Task prompt — Once you find the line with "Task: Click the L waist value 92", transcribe it and all the lines that follow to the end of the data, exactly as written; skip any pictures.

[Excerpts from a dataset]
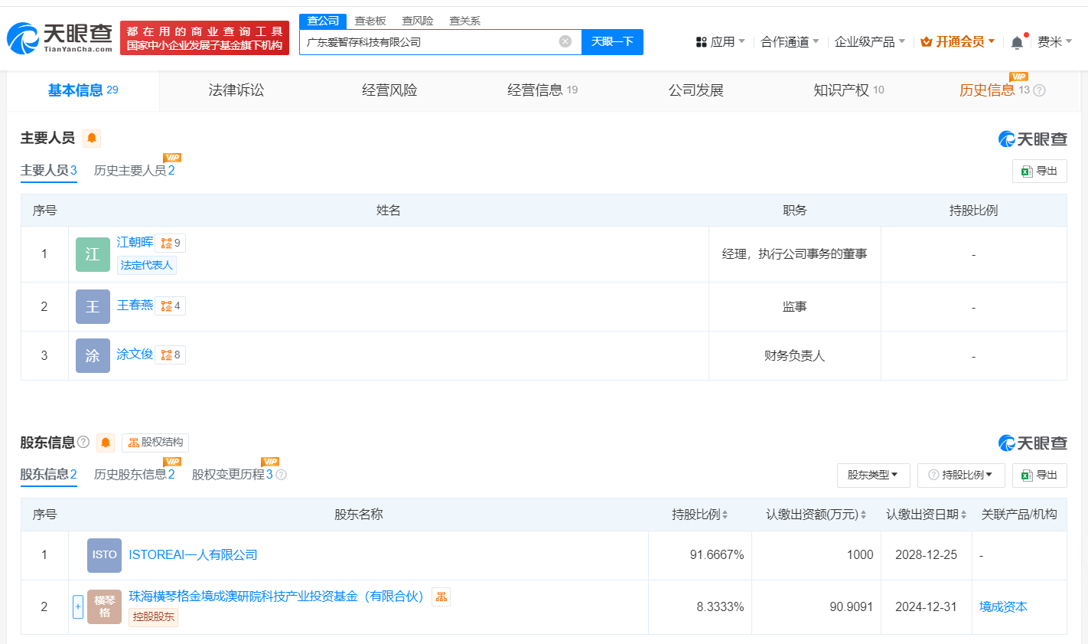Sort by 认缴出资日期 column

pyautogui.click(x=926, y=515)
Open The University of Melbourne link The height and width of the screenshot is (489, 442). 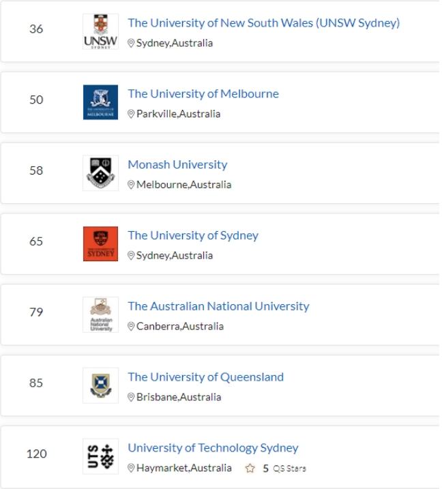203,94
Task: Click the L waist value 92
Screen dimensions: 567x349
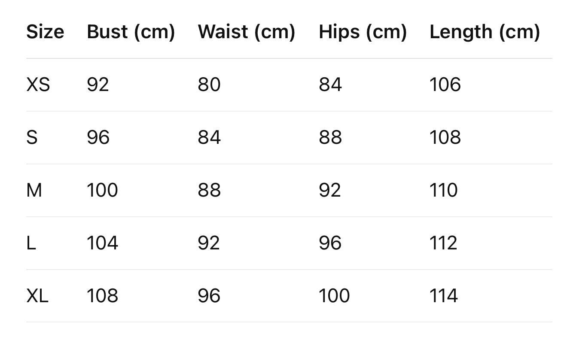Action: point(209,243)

Result of this exercise —
Task: Click the L waist value 92
Screen dimensions: 567x349
Action: point(209,243)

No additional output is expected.